それからはとりとめのない話をして、早く退院したいねとにっこやかに話しました。


しばらくして、私は言いました。


「星蘭ちゃん、じゃあ私、病室に戻るね。退院のこと、看護師さんに聞いてみるね。」


「ええ、ではまたね。」


私は、肝心なことを話し合えなかったことを少し寂しく思いましたが、顔に出さずに病室を後にしました。


病室に戻ると、彩華ちゃんのお父さんが来ていて。


「友達のところに行ってたの?」


「ええ、心配だったから、でも元気にしてたので安心しました。先生、ありがとうございます。」


「元気になってよかったよ、娘もとても心配していてね。パパ絶対直してよと強く約束させられたので、回復できなかったらとひやひやしたよ。」


少し、顔の筋肉が引きつったように感じたけれど、気付かないふりをして。


「彩華ちゃんの病状どうなの?私はそちらを心配してたの。」


「ああ、そちらも今回復する手段を模索していてね。もしかしたら完全にはいかないかもしれないが、ある程度の回復の望みが立ったところなのだよ。」


「え~。よかったわ。事故当日、彩華ちゃんのお見舞いに行く途中だったから、ず~と心配していたの。」


「ありがとう、彩華には伝えておくよ。」


「それはそうと、看護師に退院のこと聞いた?」


「いえ、まだ聞いてないけれど、友達が今週退院できるかもしれないと言ってたから、後で確認しようと思ってました。」


「そうかい、急だけれど、明後日退院で問題ないと看護師には伝えてあるんだよ。でもしばらくは一週間に一度通院で、経過観察します。」


「先生、ありがとうございます。お母さんに連絡していいですか?」


「ああ、ロビーから電話するといいよ。病室からはダメだぞ。」


「わかってます。早速してきます。じゃあね、先生、ありがとう。」


そう言って私は病室を飛び出しました。


わたしが駆けていくのを見送った後もしばらく、病室に先生は残りました。


『友達との会話内容からも、遺伝子操作のことは知られていないようだな。これなら、この処置を娘にしてもまず疑われることはなさそうだ。だが、念のため娘の遺伝子操作は来月にしよう。急いでは事を仕損じるからな。』


そう、ぶつぶつとつぶやきながらしばらく病室にいたが、やがて廊下に出て何食わぬ顔をして診察室に戻っていきました。


 *****


今日は待ちに待った退院の日、遥香ママと、星蘭ちゃんのお母さんが退院のお迎えに病院に来てくれました。
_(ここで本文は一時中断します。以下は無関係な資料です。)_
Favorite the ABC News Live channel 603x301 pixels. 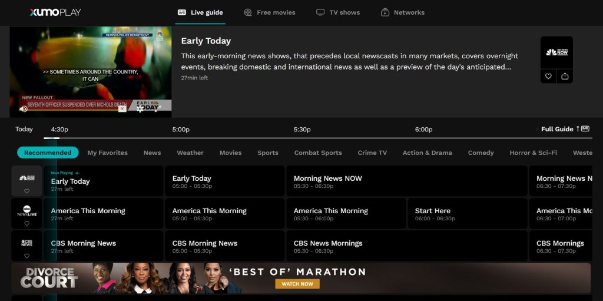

「ほんと、心配したんだから、一か月以上も面会さえ許されなかったし、警察も何度もうちを訊ねてきて、何か恨まれる覚えがないか?とか、犯人に心当たりないか?とか、色々聞かれて、まるで私たちの方が悪いのではないかと疑ってる感じがしたわ。」


星蘭ちゃんのママも。


「うちの子は、紗夢ちゃんをかばおうとしてはねられたから、紗夢ちゃんが襲われることに心当たりないかとか、根掘り葉掘り聞かれたわ。」


「ほんと、ごめんなさいね。」


私は、事故のことは詳しく聞いてなかったので。


「え、では私がはねられたのは事故ではなく、私を狙って。殺そうとしてはねられたの。」


「知らなかったの?まあ、面会謝絶だったものね、警察も尋問できなかったのね。」


「事故を目撃した通行人がね、あなたが交差点に入ってきたら急加速してはねてそのまま逃走したと、証言していたの。」


「そうそう、明らかにあなたを狙っていたと。なので、今あなたの身辺調査を行ってるみたいよ。」


私は下を向いて。


『やっぱり、あの仮説は正しかったのだわ。』


と思いましたが、ここでその話をするわけにいかないので。


「やっぱり、思い当たらないわ。私を狙って何の得があるのかしら。」


「パパの事件もあるし、私が狙われた事件もあるし、そして今回でしょう。警察は何か関係があるかもしれないと考えてるみたいよ。」


「それでも、お母さんの事件は解決したのではなかったの?」


と、私が聞くと。


「確かにそうだけれど、叔父さんの件で、その家族から私たちよく思われてないから、そのあたりも警察は疑ってるみたいなの。」


それからは、看護師さんから退院後の生活の注意や、次回の診察の予約とか、会計を済ませて、星蘭ちゃんと私とママたちと一緒に帰途につきました。